LB4 14 November 2003 07:29 PM

No you are correct this is not the full boost pressure. That figure is around what the ECU limits to when there is a problem with a sensor, for saftey of the engine.
Try searching on here for CEL codes and ECU resets, it may help point you in the right direction, if this is the problem.

Gary

Delboy2 14 November 2003 07:41 PM

ECU Reset details here :-
http://www.saxonfields.freeserve.co.uk/Scooby%20Page/ECU%20Diag%20Page.htm

onehundred 15 November 2003 12:26 PM

have reset ecu and power is still the same just 0.5 on gauge, is there anything else i can look for?

Delboy2 15 November 2003 02:04 PM

Had the car been modified before you purchased it? Check to make sure the pipe from the turbo outlet nipple goes to the 3 port solenoid valve(solenoid valve is in front of the drivers side suspension turret behind airbox) then from the solenoid to the actuator on the turbo. The other pipe should go back to the bottom of the black intake chamber.

onehundred 16 November 2003 08:29 AM

have checked yhat and the botom pipe on the soliniod is blocked off with a bolt and goes nowhere, what next it has stumped me. i suppose it is time to take to a specalist?

Delboy2 16 November 2003 01:04 PM

So the bottom pipe (bleed) is blocked off which normally goes to the resonator box?

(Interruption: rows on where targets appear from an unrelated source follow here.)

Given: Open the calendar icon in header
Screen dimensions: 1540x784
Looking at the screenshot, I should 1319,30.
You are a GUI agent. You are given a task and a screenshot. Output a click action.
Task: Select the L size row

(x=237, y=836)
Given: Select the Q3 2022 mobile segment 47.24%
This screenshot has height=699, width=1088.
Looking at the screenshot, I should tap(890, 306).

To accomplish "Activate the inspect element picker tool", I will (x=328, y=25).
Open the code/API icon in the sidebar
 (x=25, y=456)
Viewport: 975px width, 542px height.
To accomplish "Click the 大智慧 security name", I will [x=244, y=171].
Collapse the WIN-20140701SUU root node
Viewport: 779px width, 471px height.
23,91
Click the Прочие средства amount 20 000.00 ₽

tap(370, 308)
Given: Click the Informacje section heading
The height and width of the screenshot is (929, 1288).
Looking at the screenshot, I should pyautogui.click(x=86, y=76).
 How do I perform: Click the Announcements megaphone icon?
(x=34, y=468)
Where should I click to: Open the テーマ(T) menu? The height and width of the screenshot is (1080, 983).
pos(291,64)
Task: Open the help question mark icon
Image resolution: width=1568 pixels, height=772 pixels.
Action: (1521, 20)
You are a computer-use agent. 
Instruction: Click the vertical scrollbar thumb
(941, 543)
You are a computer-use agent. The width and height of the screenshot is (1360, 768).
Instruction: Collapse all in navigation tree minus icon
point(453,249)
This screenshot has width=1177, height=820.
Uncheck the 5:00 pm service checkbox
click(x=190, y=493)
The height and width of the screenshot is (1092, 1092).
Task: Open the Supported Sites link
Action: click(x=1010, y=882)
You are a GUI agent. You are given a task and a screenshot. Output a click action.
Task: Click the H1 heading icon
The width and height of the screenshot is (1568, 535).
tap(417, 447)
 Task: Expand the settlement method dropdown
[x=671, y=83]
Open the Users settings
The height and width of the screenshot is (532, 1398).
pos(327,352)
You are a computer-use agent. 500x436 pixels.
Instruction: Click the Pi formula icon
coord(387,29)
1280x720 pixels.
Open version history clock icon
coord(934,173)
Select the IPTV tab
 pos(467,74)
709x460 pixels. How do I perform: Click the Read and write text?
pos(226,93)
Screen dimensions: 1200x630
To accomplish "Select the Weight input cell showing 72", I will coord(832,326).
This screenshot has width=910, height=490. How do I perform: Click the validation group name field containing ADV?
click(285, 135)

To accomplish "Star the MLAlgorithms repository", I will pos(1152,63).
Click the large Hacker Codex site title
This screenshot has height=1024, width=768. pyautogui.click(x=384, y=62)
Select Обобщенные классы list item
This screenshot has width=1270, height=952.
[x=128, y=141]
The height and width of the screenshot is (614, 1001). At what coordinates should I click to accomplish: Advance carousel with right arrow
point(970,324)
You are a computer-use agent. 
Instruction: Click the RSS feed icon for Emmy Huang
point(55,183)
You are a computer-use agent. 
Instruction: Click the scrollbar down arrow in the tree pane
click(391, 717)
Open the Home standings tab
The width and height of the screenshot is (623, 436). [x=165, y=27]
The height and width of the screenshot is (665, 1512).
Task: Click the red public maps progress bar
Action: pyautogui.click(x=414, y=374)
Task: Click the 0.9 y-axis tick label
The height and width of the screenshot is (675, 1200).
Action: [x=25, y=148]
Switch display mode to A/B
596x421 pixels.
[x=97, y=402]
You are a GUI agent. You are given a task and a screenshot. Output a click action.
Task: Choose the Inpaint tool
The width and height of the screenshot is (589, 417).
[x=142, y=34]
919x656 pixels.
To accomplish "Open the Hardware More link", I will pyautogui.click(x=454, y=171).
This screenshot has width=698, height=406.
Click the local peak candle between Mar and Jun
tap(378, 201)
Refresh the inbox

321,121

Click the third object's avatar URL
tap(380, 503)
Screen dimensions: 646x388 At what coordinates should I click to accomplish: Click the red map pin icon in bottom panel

The other 2 pipes are connected to the turbo nipple and other to actuator on wastegate? If this is the case you are bleeding into a 'dead' end therefore the actuator will open at its nominal spring pressure. I take it you are not using an aftermarket boost controller ie Blitz HKS Dawes etc? If you are using standard boost control ie 3port solenoid this bottom pipe from solenoid needs un-blanking and venting preferably back into the iduction tract but this isn't absolutely necessary.
Hope this helps ;)

onehundred 16 November 2003 03:01 PM

thanks for info. i will try that tommorrow, there is no aftermarket booster.

onehundred 17 November 2003 02:27 PM

i have unblocked the boost contoller bottom pipe where the bolt was and connected it to the induction system where it waso blocked with a screw- car is now running on top form,1.6 on the gauge. i think it is high now as i turned the bar on the actuator.i shall turn this bak now. thanks for the help.cheers

Delboy2 17 November 2003 03:39 PM

Is that 1.6bar? :eek: Cos that is very high, you should be running approx 0.9bar (12.7psig) standard. Try adjusting the actuator arm back to its original position. Has the car been running lowish boost since you purchased it cos I looks like it may have been frigged to cover up a problem. Is the car standard?

onehundred 17 November 2003 09:36 PM

have turned down to 1.4 bar now.car was turned down for purchasing then the crank went-then new engine and then all these problems.

Delboy2 18 November 2003 12:04 AM

What modifications are you running? 1.4Bar without any mods is way too high and possibly why the crank let go previously. If you are running with standard Intercooler, Injectors etc personally I wouldn't run no more than 15-16psig(1-1.1bar)which is about the limit for a std map sensor. This also leads me to thinking either you are not running a std ECU or someone has fitted a fuel cut defencer(Enables fuel cut to be raised)as a std ECU cuts way below 1.4bar. Do you have a knocklink or Lambdalink fitted as I suspect the engine will be severely detonating with the current boost.